そして、フッキの脳内に、センの記憶を流していく。
積み重ねてきた道。
一歩ずつ、一歩ずつ、
気が遠くなるほどに積んできた研鑽の嵐。
「ぁ……ぁ……」
『地獄』なんて評価は生ぬるい。
どんな品詞でも装飾しきれない、
『膨大な基礎』の上に築かれた、
天高くそびえ立つ巨大な神の城。
センの軌跡、『その一部』を目の当たりにして、
フッキは、
「あぁ……ぁあ……」
身を震わした。
涙を流すことができたならば、きっと、人目もはばからずに泣いていただろう。
神は、想像を絶する絶望を超えて、
今、ここに立っていた。
「どうだ? イヤになるだろ? カラッポが高みに至るためには、最低でも、それぐらいはしんどい想いをする必要がある。それだけの道程を経て、いまだ俺はナニモノでもない。真理はカケラも掴めちゃいない。最強を目指すってのは、そういう事だ」
――神の言葉に包まれて、ついに、フッキは泣いた。
構造上、涙は出ないが、確かに泣いた。
衝動に揺さぶられて、言葉が出てこなかった。
湧き上がってくる『何か』を抱えるだけで精いっぱい。
――そんなフッキに、センは続けて言う。
「くだらねぇ。
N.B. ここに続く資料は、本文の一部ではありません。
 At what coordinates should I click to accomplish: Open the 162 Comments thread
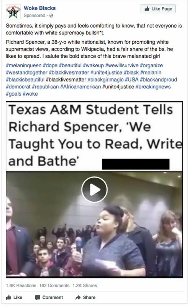(x=54, y=285)
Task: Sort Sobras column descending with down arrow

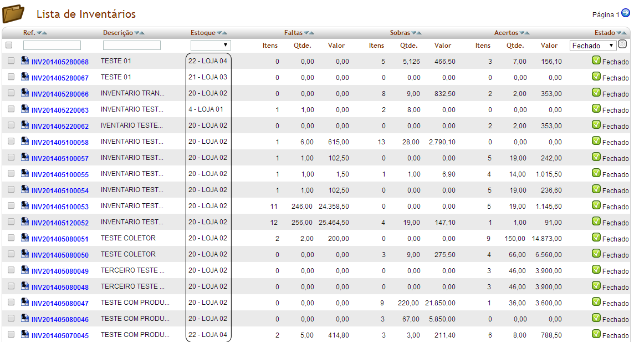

しょうもねぇ。無意味で無価値で、ただ虚しい。最強ってのは、そういうカラッポの延長でしかない。それを理解した上で……もし、まだ、『自分は最強だ』と『無謀なバカ』を叫び続ける気概が残っているのなら、お前に可能性をくれてやる」
「かのうせい……ま、まさか……」
センの発言を受けて、フッキの脳裏に、都合のいい未来が浮かんだ。
あまりにも虫のいい夢。
そんな訳がないとは想いつつも、口に出して確認せずにはいられない。
「まさか……俺なんか、を……あなたの……剣に……していただけると……?」
「この先、俺が望む領域まで、もし辿りつけたなら……考えてやらないでもない」
「っっ!」
ぶっこわれそうなほどの衝動が走った。
曇天が晴れていく。
心の形が分かった気がした。
「もちろん、俺が望む世界まで辿りつけなければ、迷わずスクラップにする。ちなみに言っておくが、俺は妥協を許さない」
神の発言を、決して聞き逃すまいと、フッキは意識を集中させる。
「俺の要求水準は狂っている。正直、お前が辿りつけるとは思っていない。お前は、ほぼ確実に廃棄されるだろう」
神の発言に嘘などあろうはずもなく。
ゆえに、フッキは、素直に、自分の置かれた状況が『厳しいものである』と思った。
目の前の神が積み重ねてきた地獄に妥協はなかった。
センエースという神は、終わりない絶望を乗り越えて、今、ここに立っている。
その『圧倒的な強さ』には、想像を絶する裏打ちがあった。
わずかな弱さも許さない、飛びぬけて狂った精神力。
磨きあげてきた努力の結晶。
その果てなき鍛錬は、もはや狂気の沙汰。
最果てに辿り着いた神。
理想を体現する究極の英雄。
フッキは思う。
自分ごときが、これほどの神の剣になれるとは思えない。
神が言うように、自分は、いずれ、ただ廃棄され――
「……だが、もし、」
そこで、神はフッキの目をまっすぐに見据え、
「お前が、この先、果てなく努力を重ね、血反吐にまみれながら研鑽を積み、いつか、俺が満足する領域まで辿りつけたその時は――」
歪みも濁りもない、全てを射抜くような、強い視線で、神は言う。